Check every line below for the string "icon", and copy the lines that contain it.

Record extracts section start

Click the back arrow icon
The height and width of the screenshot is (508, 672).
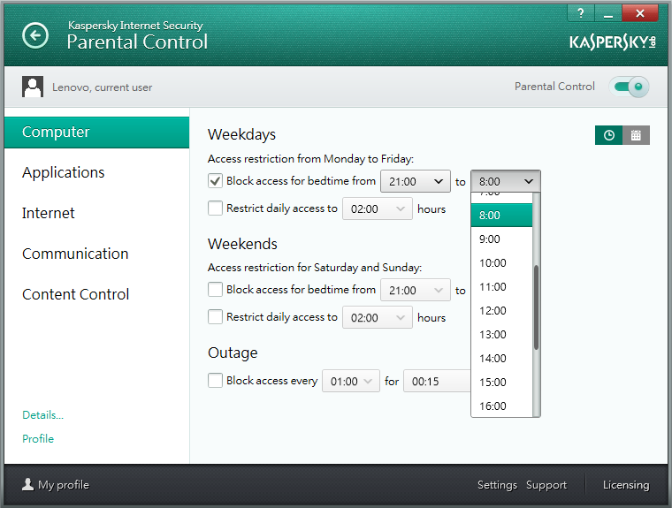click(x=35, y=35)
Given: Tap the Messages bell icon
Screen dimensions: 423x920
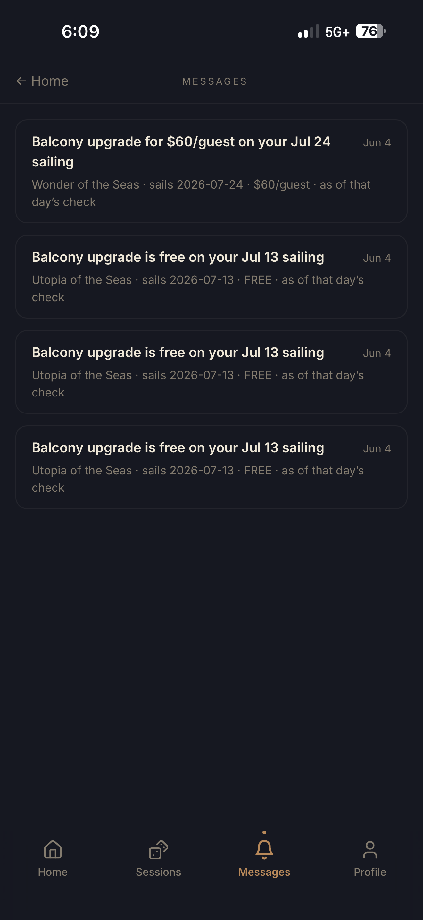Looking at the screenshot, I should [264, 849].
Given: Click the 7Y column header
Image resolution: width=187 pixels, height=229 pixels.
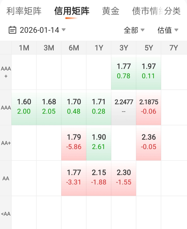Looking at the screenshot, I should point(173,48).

Record extracts section end
Record extracts section start

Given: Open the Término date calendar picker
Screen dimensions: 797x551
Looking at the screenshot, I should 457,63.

Record extracts section end

- Answer section:
Click the back arrow icon
Given: Tap the Messages bell icon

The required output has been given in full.